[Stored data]
╭──

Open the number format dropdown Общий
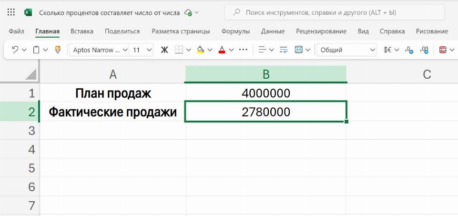This screenshot has width=458, height=216. [347, 50]
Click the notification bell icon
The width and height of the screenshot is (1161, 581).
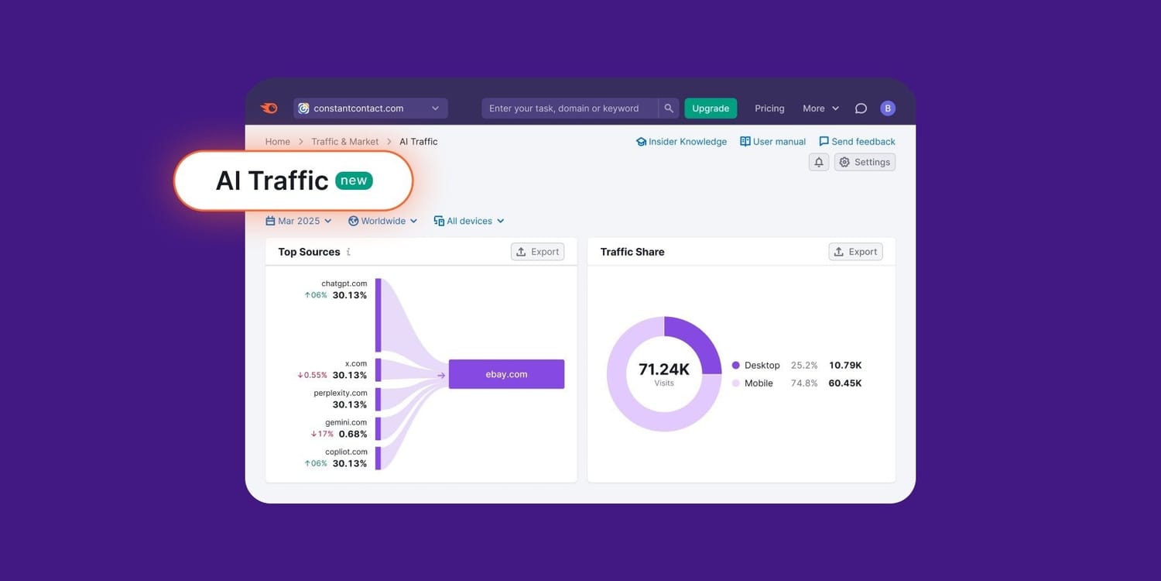818,162
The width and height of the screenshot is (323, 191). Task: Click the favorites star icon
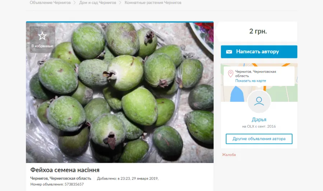click(x=42, y=36)
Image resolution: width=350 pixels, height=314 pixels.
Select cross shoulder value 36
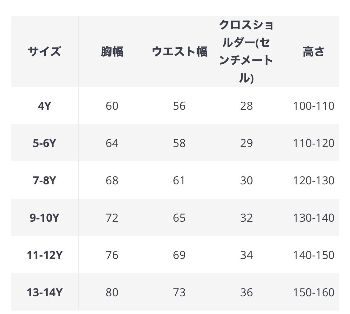coord(246,293)
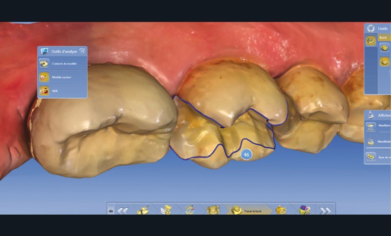Viewport: 391px width, 236px height.
Task: Enable the Modèle couleur option
Action: click(44, 77)
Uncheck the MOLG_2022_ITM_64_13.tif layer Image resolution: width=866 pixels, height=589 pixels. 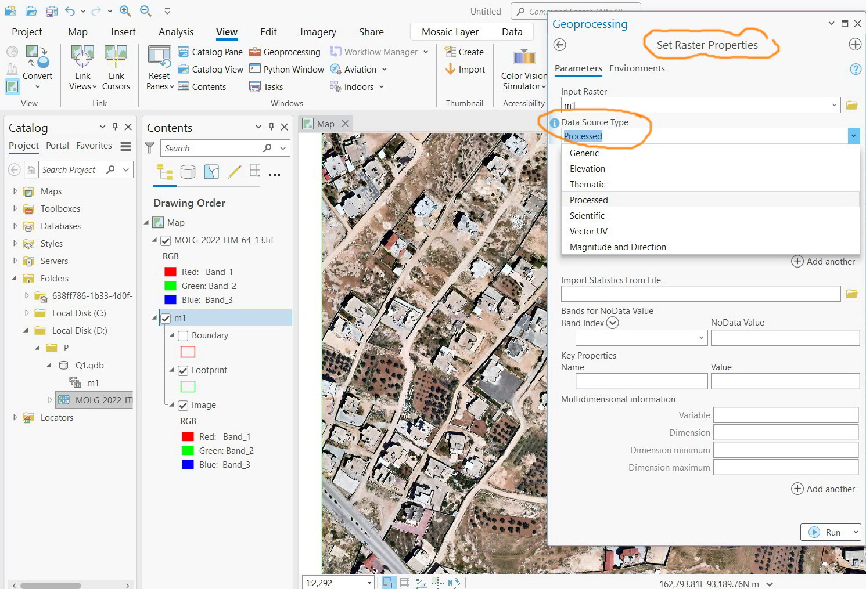tap(166, 240)
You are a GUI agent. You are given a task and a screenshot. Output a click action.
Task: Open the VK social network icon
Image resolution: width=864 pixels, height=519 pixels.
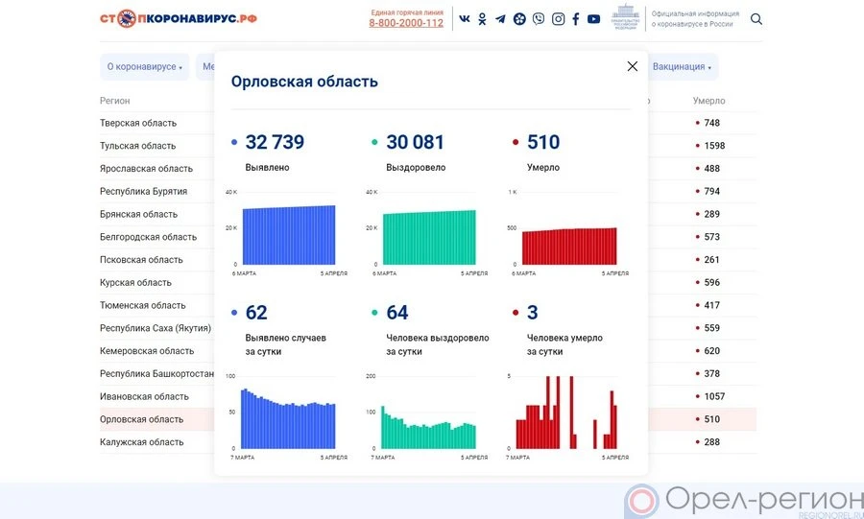point(465,19)
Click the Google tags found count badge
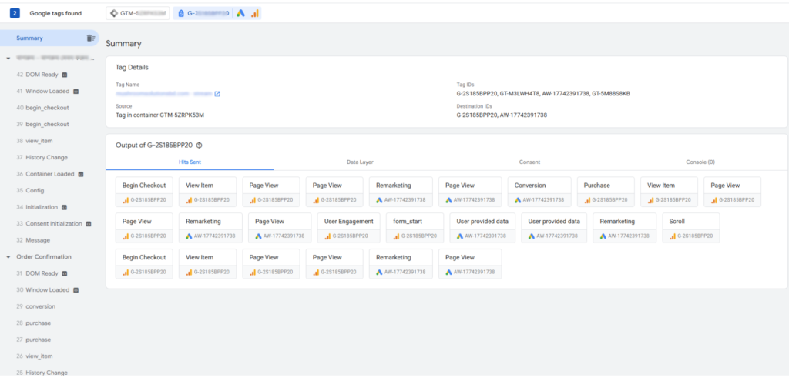The image size is (789, 378). (x=15, y=13)
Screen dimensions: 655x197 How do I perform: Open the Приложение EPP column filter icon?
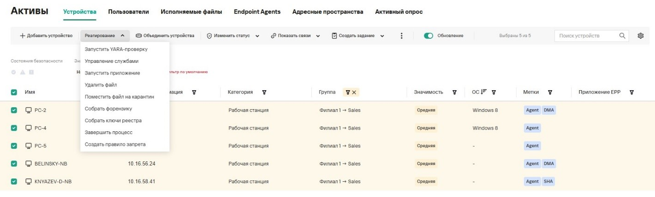tap(631, 92)
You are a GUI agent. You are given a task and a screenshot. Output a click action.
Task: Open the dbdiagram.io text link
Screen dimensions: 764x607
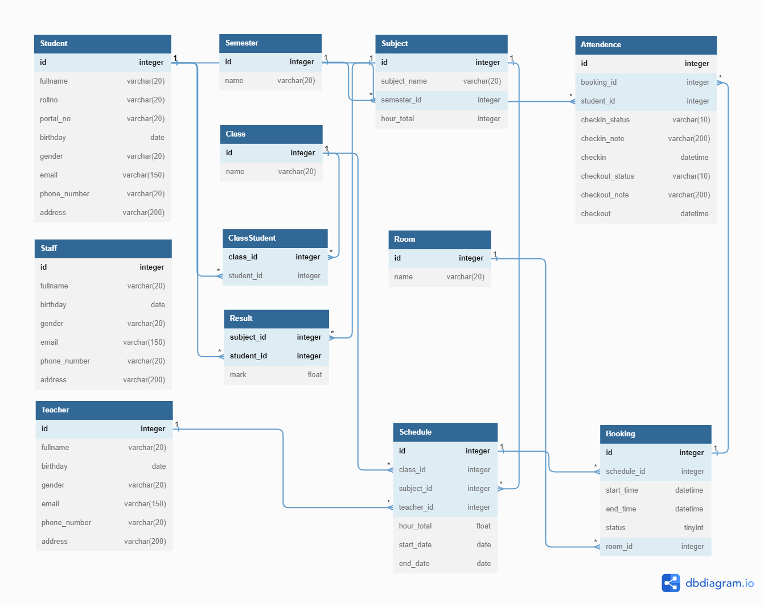click(719, 583)
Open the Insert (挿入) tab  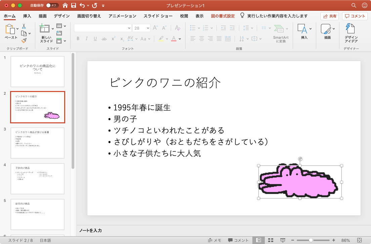click(x=27, y=16)
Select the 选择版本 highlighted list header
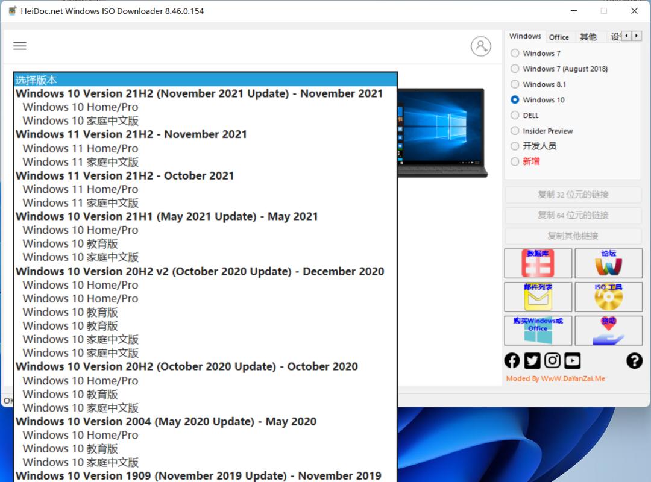This screenshot has width=651, height=482. (x=205, y=80)
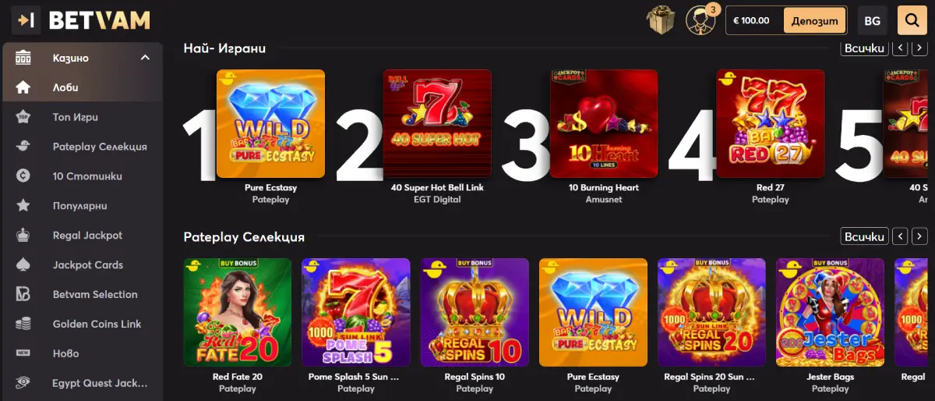Screen dimensions: 935x401
Task: Click the crown icon beside Regal Jackpot
Action: click(x=23, y=236)
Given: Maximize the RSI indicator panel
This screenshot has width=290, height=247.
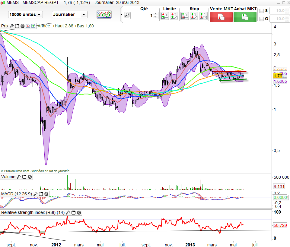Looking at the screenshot, I should point(73,213).
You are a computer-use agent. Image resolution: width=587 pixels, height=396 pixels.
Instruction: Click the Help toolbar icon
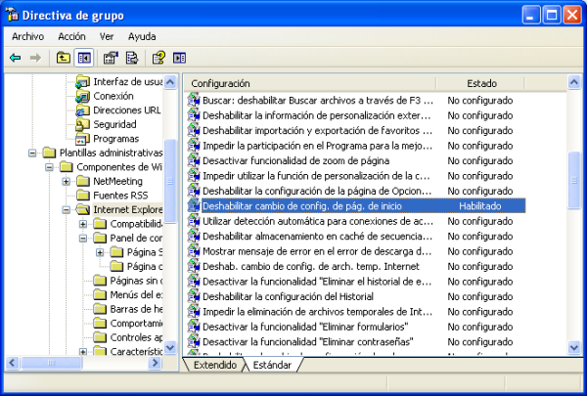158,58
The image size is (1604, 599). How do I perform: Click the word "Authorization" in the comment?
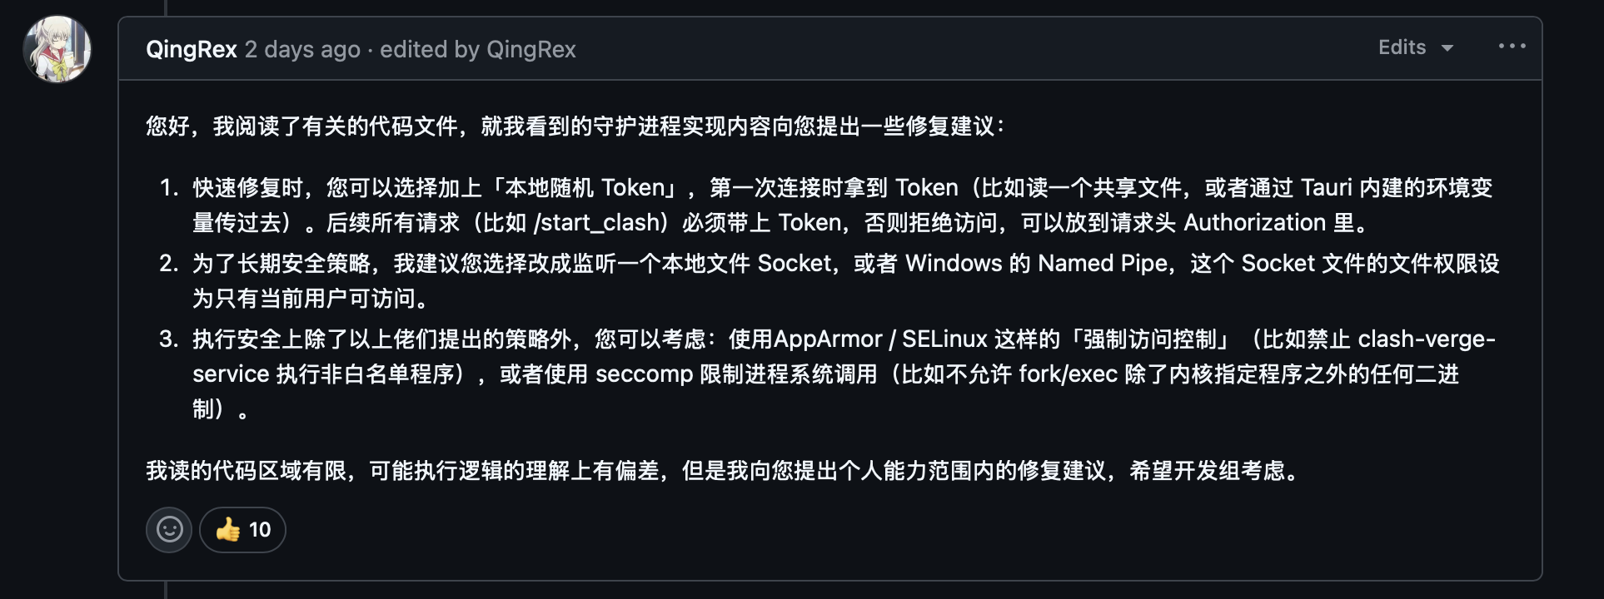1254,223
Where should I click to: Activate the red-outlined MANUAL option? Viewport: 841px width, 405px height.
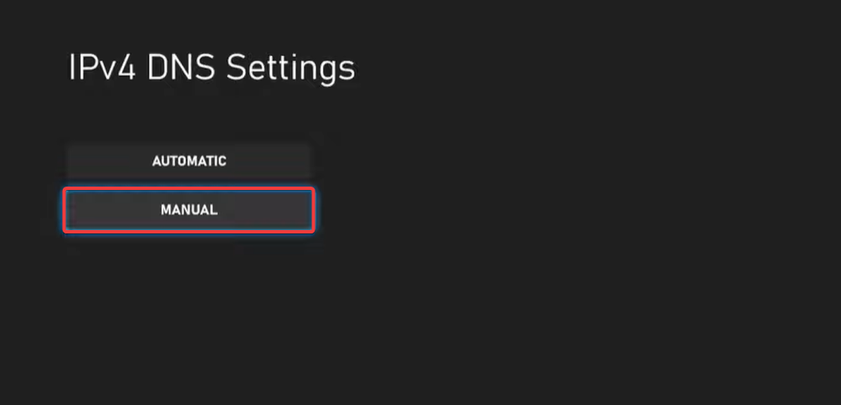click(189, 210)
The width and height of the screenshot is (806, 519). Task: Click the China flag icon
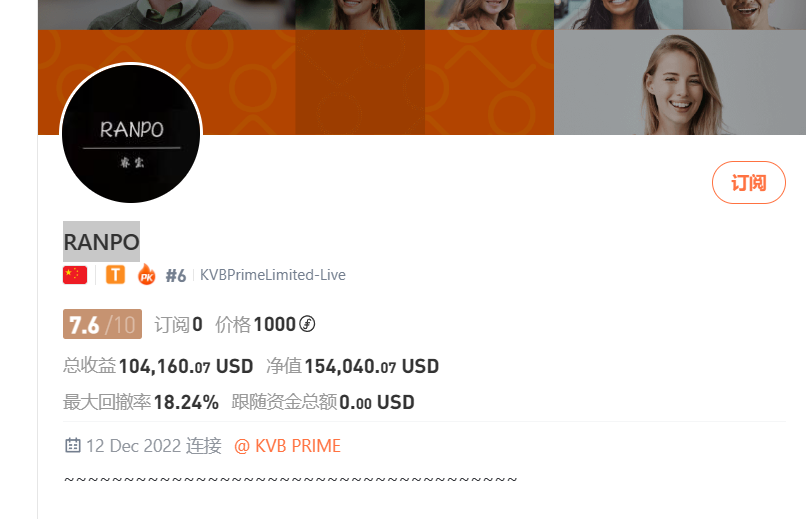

╰──

▶ **Try it**: With the pictures left out, write out exactly the lines from the line containing "The image size is (1604, 599)." through the last line of the entries above, both ends included, and no others.

▶ **Result**:
The image size is (1604, 599). How do I perform: Click the word "Authorization" in the comment?
1254,223
Where should I click to: Activate the red-outlined MANUAL option? Viewport: 841px width, 405px height.
click(189, 210)
The width and height of the screenshot is (806, 519). Task: Click the China flag icon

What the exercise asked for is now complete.